Milan Art Week functions as the city’s main annual platform for contemporary art beyond the fair format. Rather than being tied to one venue, it unfolds through institutions, galleries, and special projects across Milan, often in dialogue with miart and the broader spring art calendar.
Design Shopping
Rossana Orlandi (Magenta)
Why go: It is one of Milan’s best-known destinations for collectible contemporary design.
Tip: Check opening hours in advance, especially if you are planning to visit on a Saturday.
Founded in Milan in 2002 by Rossana Orlandi in a former tie factory on Via Matteo Bandello, the gallery became known for presenting limited editions, experimental works, and emerging designers in a highly curated setting. The space unfolds through multiple rooms and courtyard areas rather than a single display hall.
Nilufar (Brera)
Why go: It is one of Milan’s key addresses for historical and contemporary design.
Tip: Visit if you want to see vintage design and contemporary pieces presented within the same curatorial framework.
Founded in Milan in 1979 by Nina Yashar, Nilufar is known for its focus on vintage design masterpieces alongside contemporary work by established and emerging designers.

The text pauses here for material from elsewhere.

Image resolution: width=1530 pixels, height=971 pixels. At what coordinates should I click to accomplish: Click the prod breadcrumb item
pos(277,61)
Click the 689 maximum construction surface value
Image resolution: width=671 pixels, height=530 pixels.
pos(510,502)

Its gallery on Via della Spiga places historical and new pieces in direct relation to one another, which gives the space a broader perspective than a conventional showroom. Both Nilufar locations are open to the public Monday through Saturday.
Nilufar Depot (Farini area)
Why go: It extends the Nilufar program into a larger space dedicated to exhibitions and collectible design.
Tip: Go if you want a fuller sense of Nilufar’s exhibition approach beyond the central gallery.
Nilufar Depot on Viale Lancetti is the larger of the two Nilufar spaces and functions as an exhibition venue as well as a design destination. It has been used for curated installations, fairs, and special projects, giving it a stronger temporary-exhibition dimension than the gallery in Brera. It is open to the public Monday through Saturday.
10 Corso Como (Porta Garibaldi)
Why go: It is one of Milan’s best-known concept stores, combining fashion, design, books, exhibitions, and food within a single address.
Tip: Allow time to move through the full complex rather than treating it as a shop only, since the experience includes retail, exhibition spaces, and hospitality.
Founded in 1991 by Carla Sozzani, 10 Corso Como helped define the concept-store model in Milan by bringing together fashion, design, publishing, and contemporary culture in one place. The site occupies an early twentieth-century industrial building and was redesigned in 2024 by 2050+, the Milan-based agency co-founded by Ippolito Pestellini Laparelli.
NonostanteMarras (Porta Venezia area)
Why go: It combines fashion, objects, books, and events in a concept-store format.
Tip: Go if you want a more hybrid stop rather than a design gallery in the strict sense.
NonostanteMarras is Antonio Marras’s Milan space on Via Cola di Rienzo. Unlike the other entries in this section, it is not focused only on collectible design, but on a broader mix of fashion, objects, and cultural programming.